■ Exercise details: Extract the line that contains "This screenshot has height=896, width=1365." and every line after it through the end of the records below, exactly as written, leaving out any pictures.

Segment Start: Records to use

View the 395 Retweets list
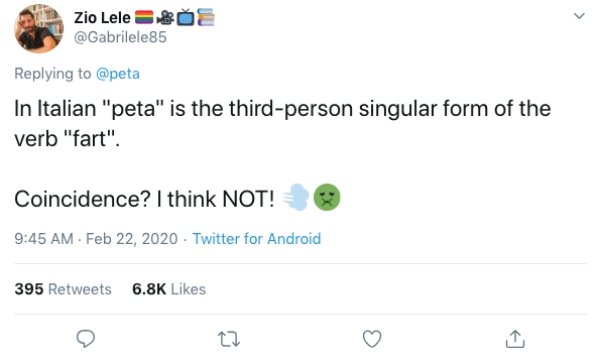pyautogui.click(x=63, y=289)
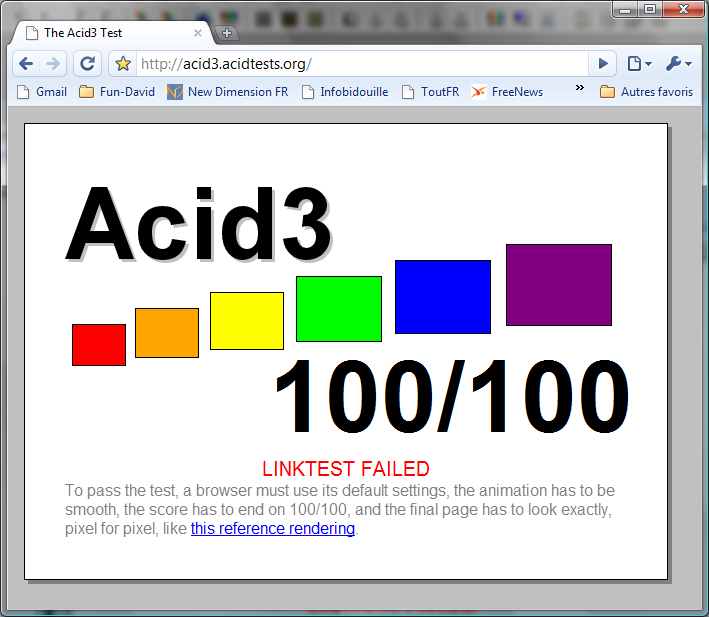709x617 pixels.
Task: Click inside the address bar URL field
Action: coord(360,64)
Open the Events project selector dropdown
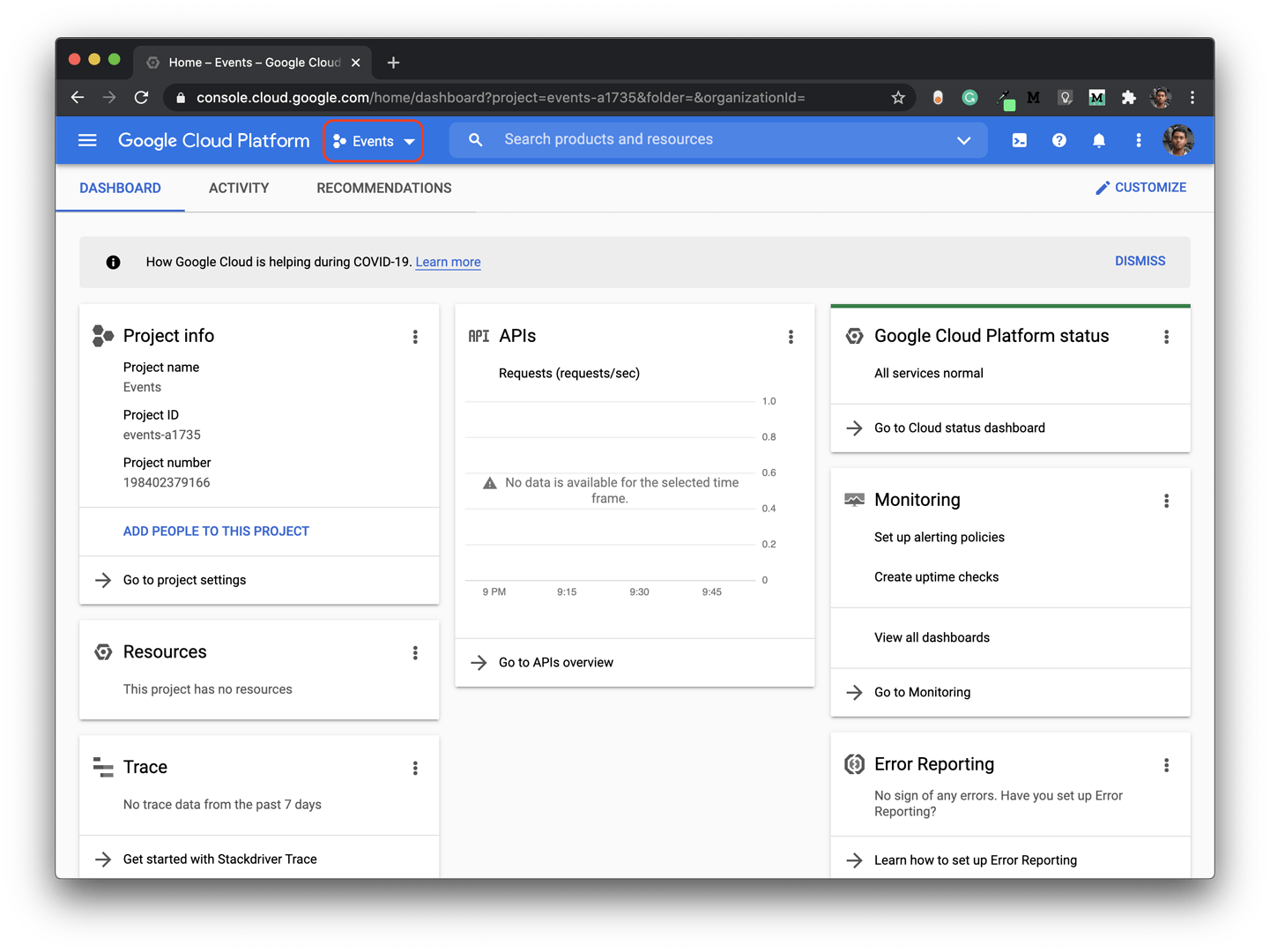 (x=374, y=141)
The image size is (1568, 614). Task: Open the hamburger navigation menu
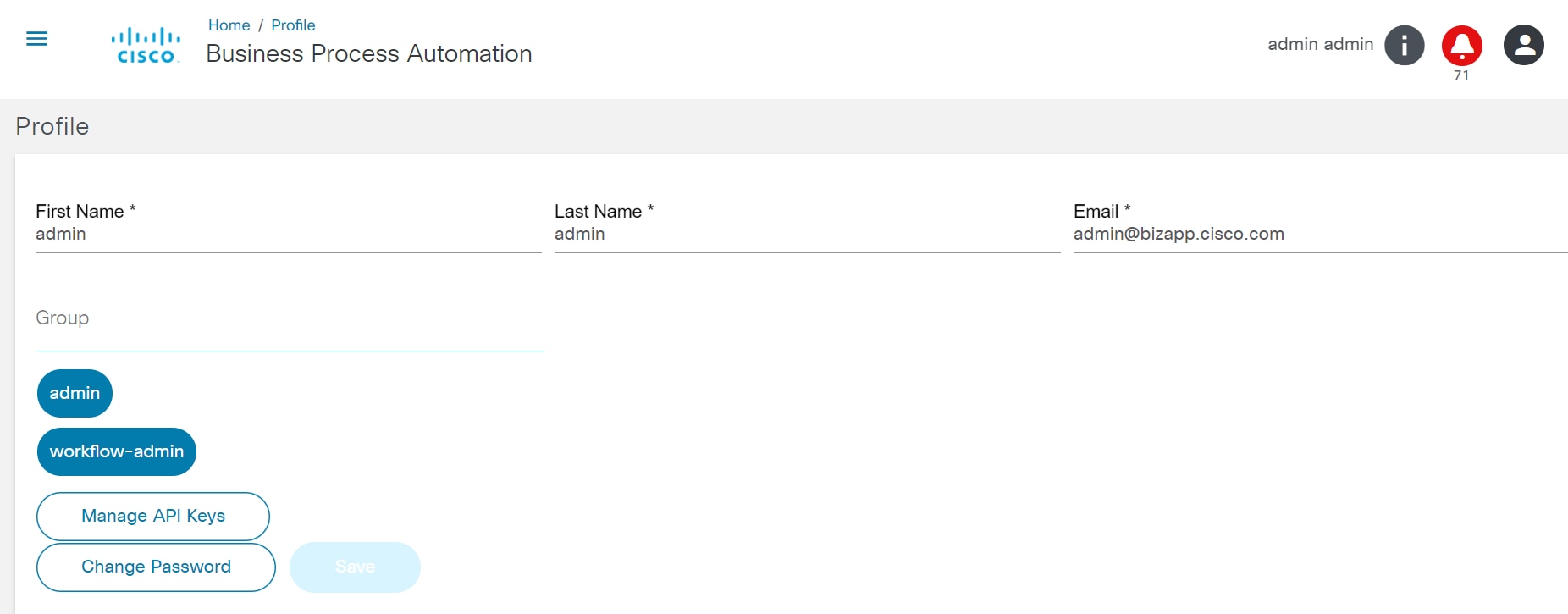point(37,39)
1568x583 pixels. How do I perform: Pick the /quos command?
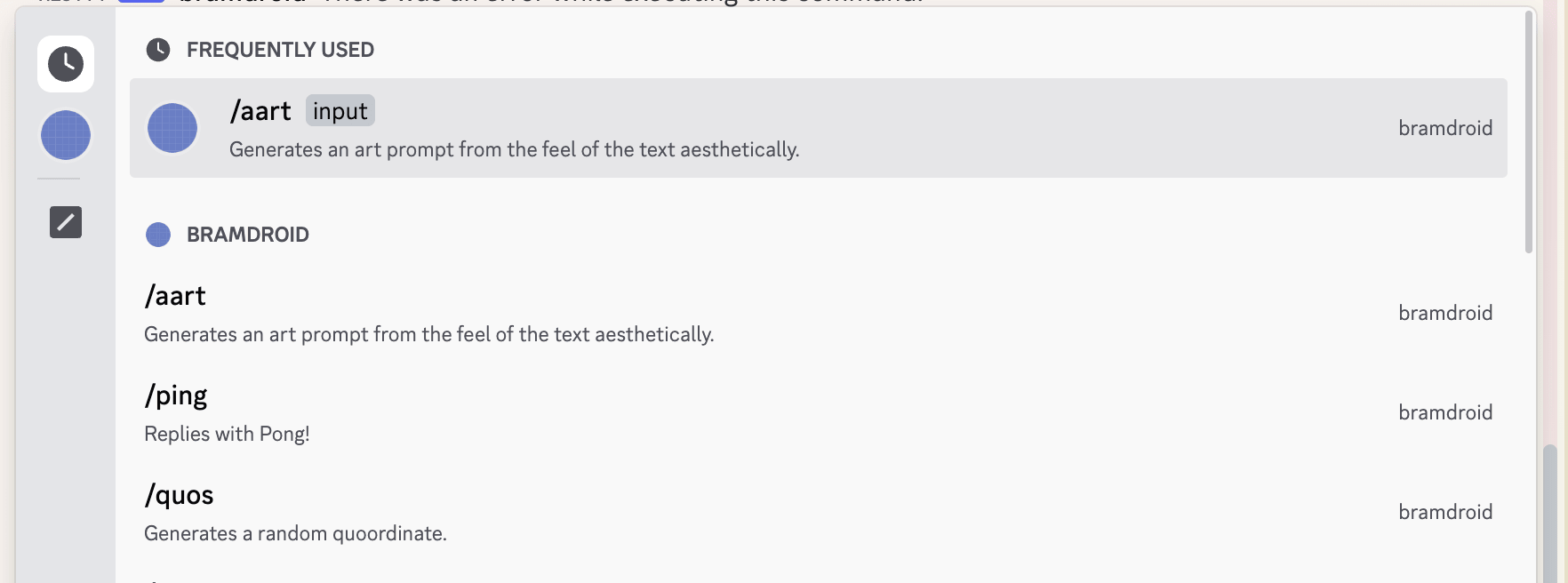point(180,495)
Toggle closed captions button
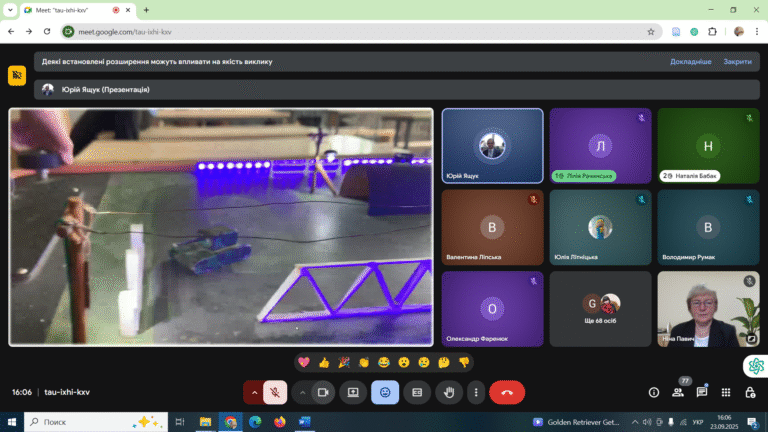This screenshot has width=768, height=432. 417,392
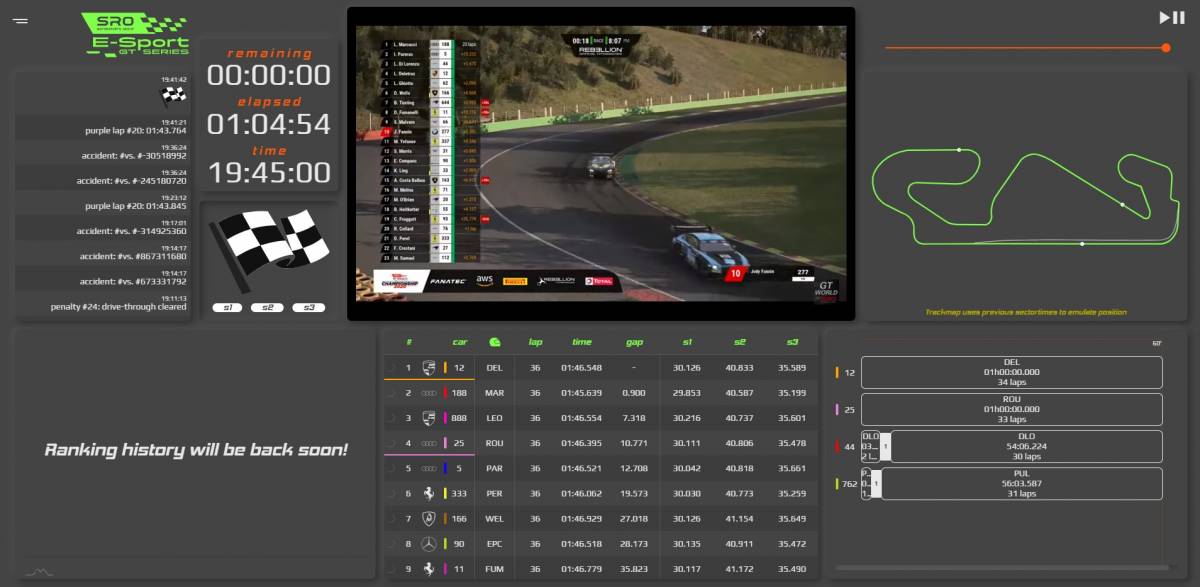The width and height of the screenshot is (1200, 587).
Task: Toggle the s3 sector indicator
Action: point(308,308)
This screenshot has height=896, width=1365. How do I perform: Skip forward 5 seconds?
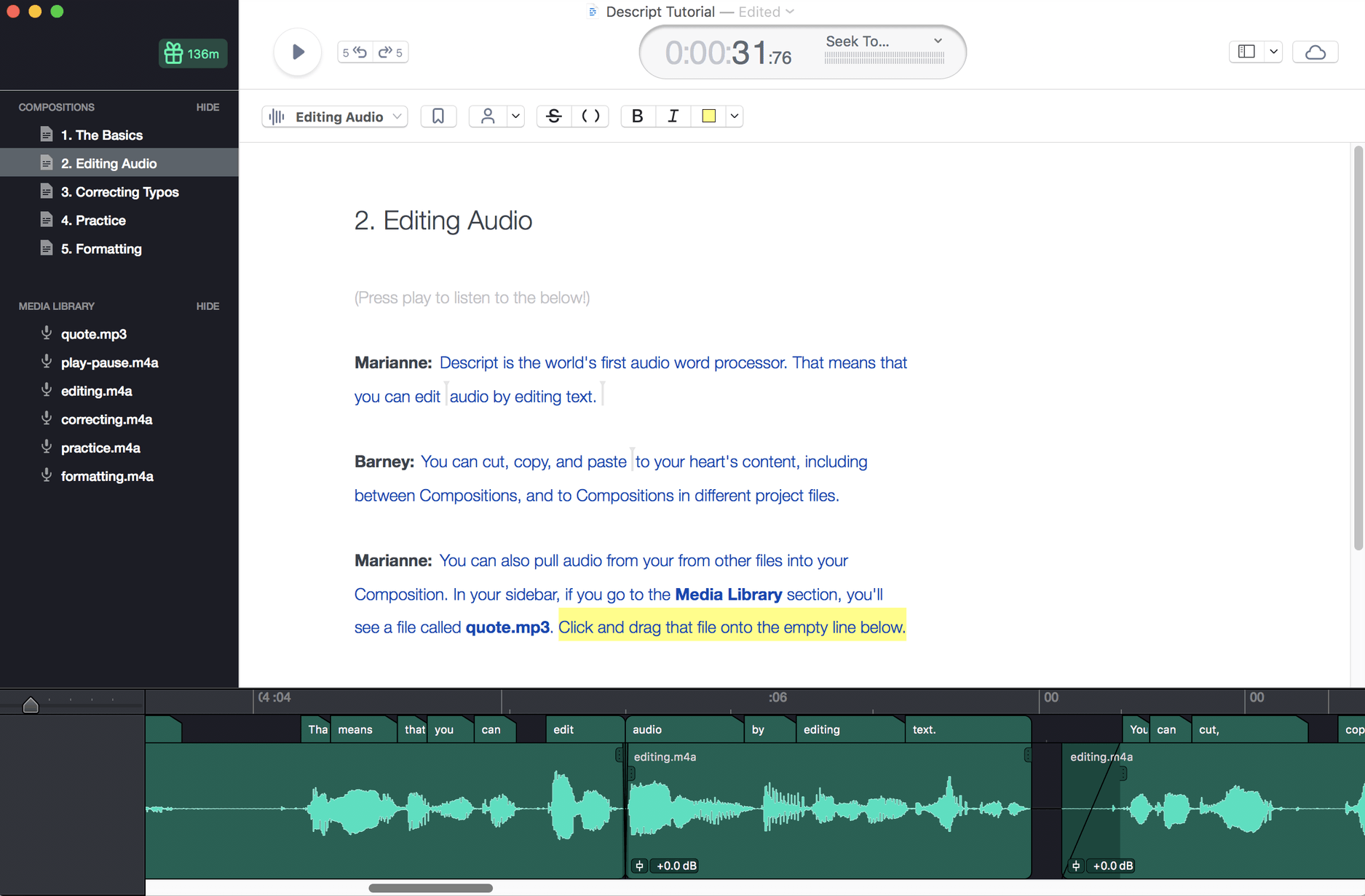(x=390, y=52)
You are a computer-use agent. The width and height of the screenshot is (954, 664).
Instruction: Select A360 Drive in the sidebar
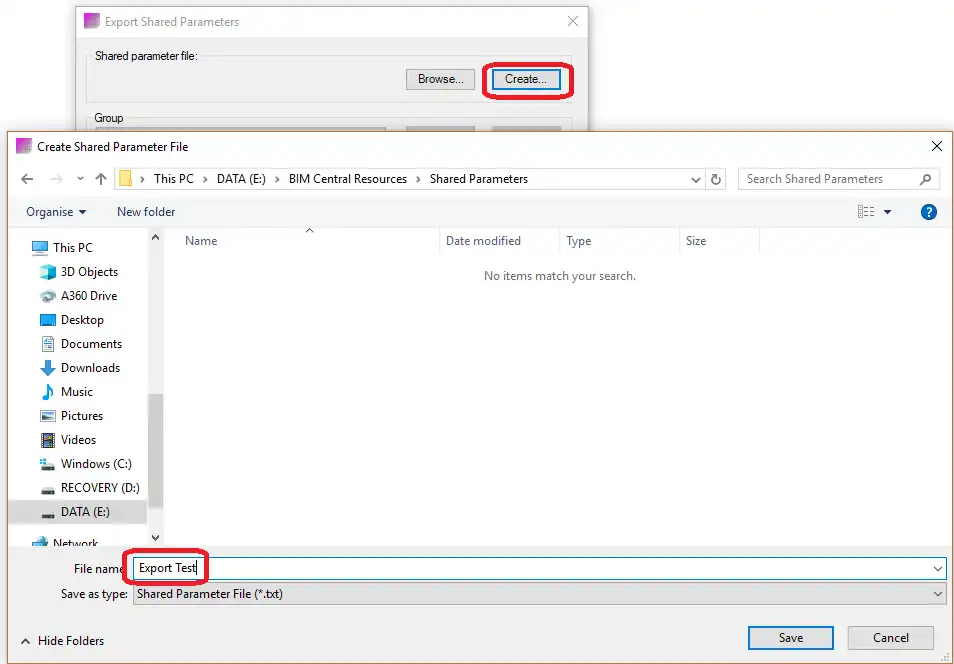[x=91, y=295]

Segment End: Records to use

■ Task solution:
This screenshot has height=896, width=1365. How do I perform: Skip forward 5 seconds?
(x=390, y=52)
You are a computer-use agent. The width and height of the screenshot is (954, 664).
Instruction: Select A360 Drive in the sidebar
[x=91, y=295]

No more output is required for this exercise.